• **EXERCISE**
The copy has to match the data exactly and leave out every picture.

▬▬▬▬▬▬

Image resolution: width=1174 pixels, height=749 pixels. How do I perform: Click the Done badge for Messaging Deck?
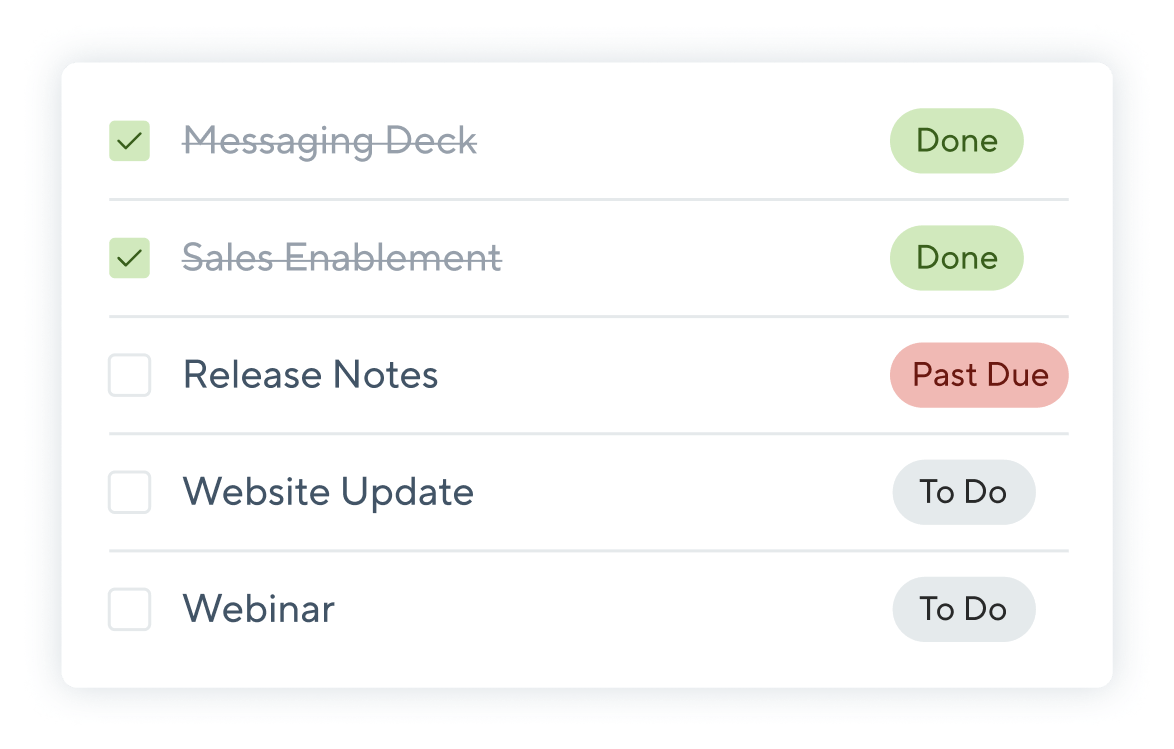pyautogui.click(x=957, y=141)
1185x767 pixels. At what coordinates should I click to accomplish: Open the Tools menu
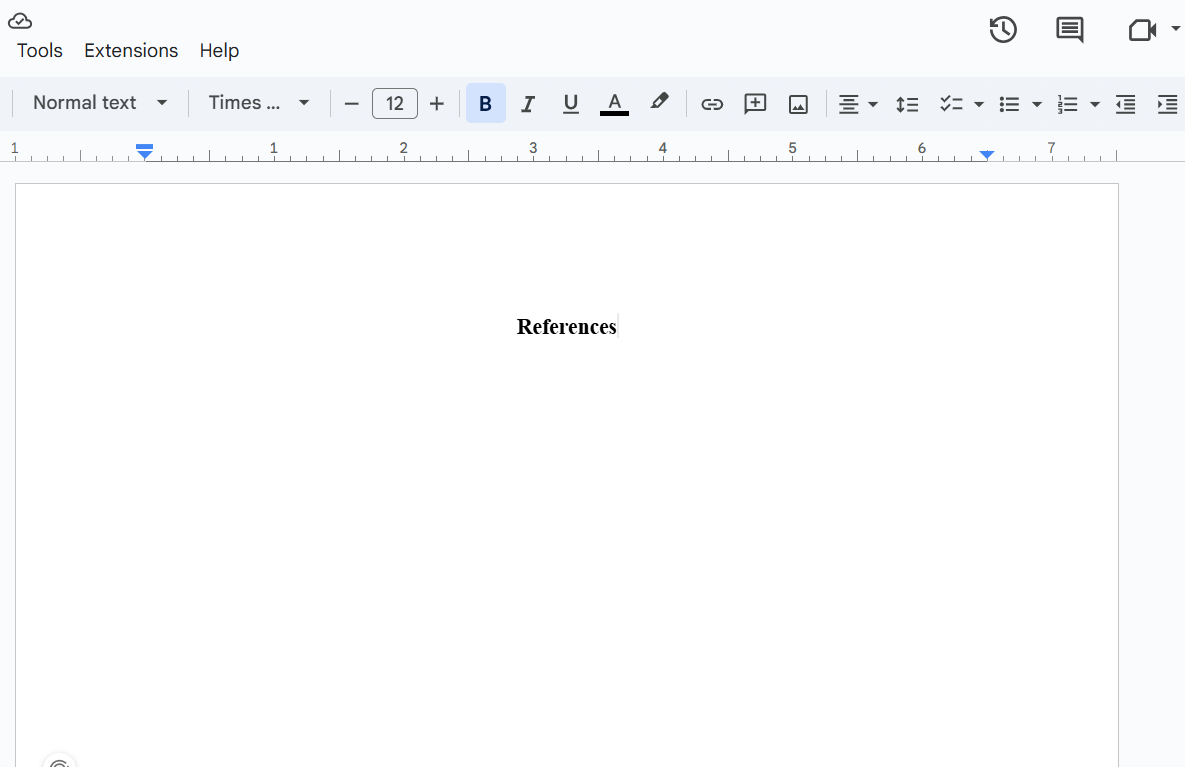[39, 50]
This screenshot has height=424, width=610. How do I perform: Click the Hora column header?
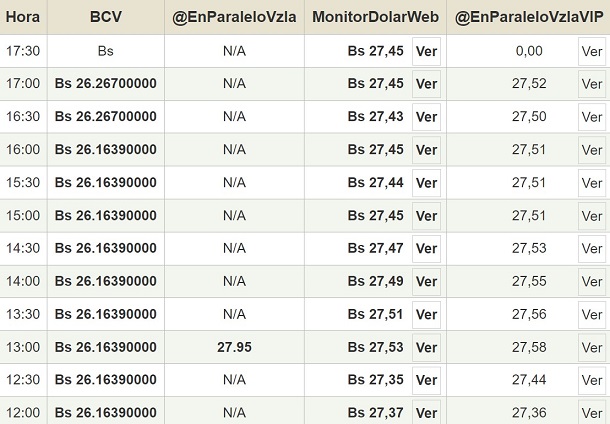[x=23, y=17]
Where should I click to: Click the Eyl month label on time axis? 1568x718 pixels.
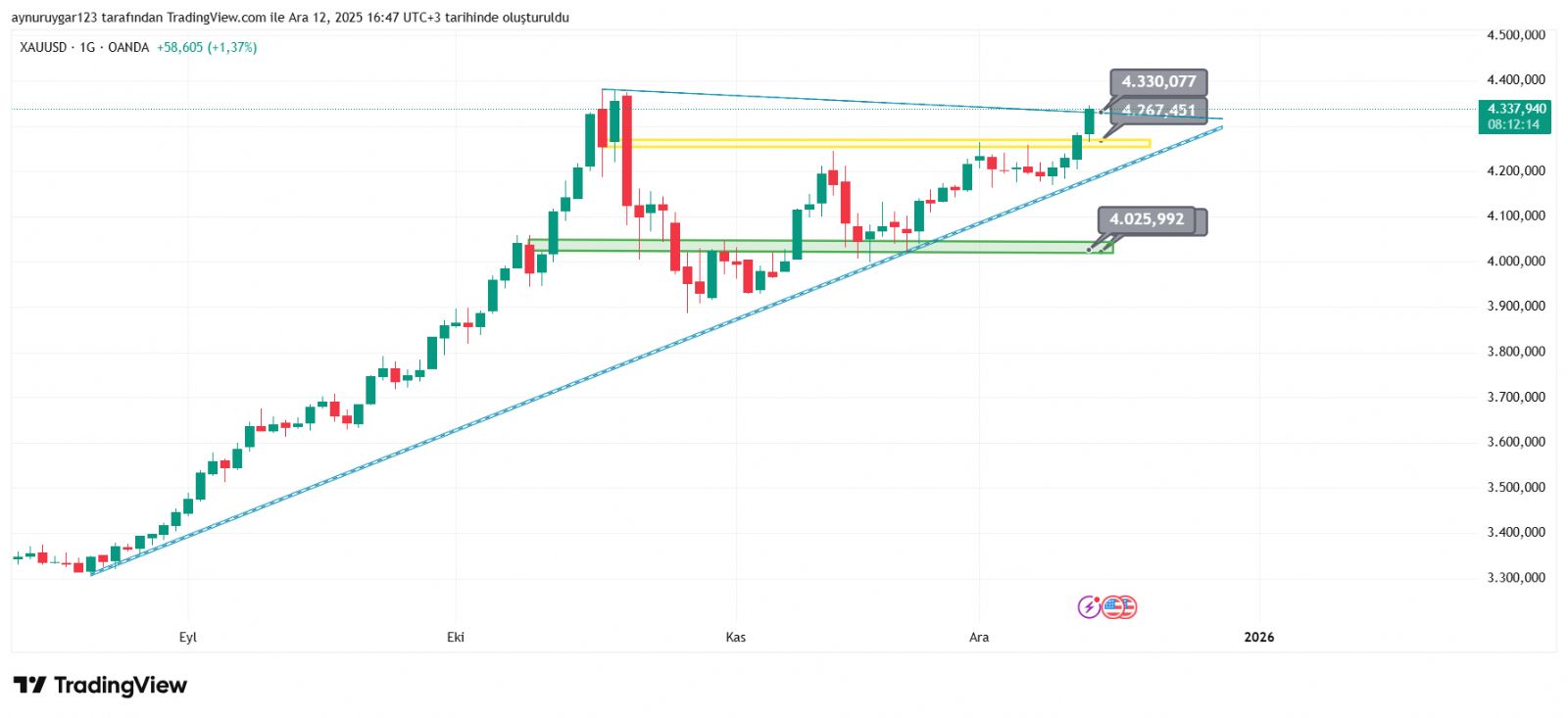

▬▬▬▬▬▬

• **ANSWER FOR THIS EXERCISE**
Image resolution: width=1174 pixels, height=749 pixels. How do I perform: Click the Done badge for Messaging Deck?
pyautogui.click(x=957, y=141)
1185x767 pixels. At what coordinates should I click to accomplish: Open the Tools menu
[39, 50]
This screenshot has height=424, width=610. How do I perform: Click the Hora column header?
[x=23, y=17]
Where should I click to: Click the Eyl month label on time axis? 1568x718 pixels.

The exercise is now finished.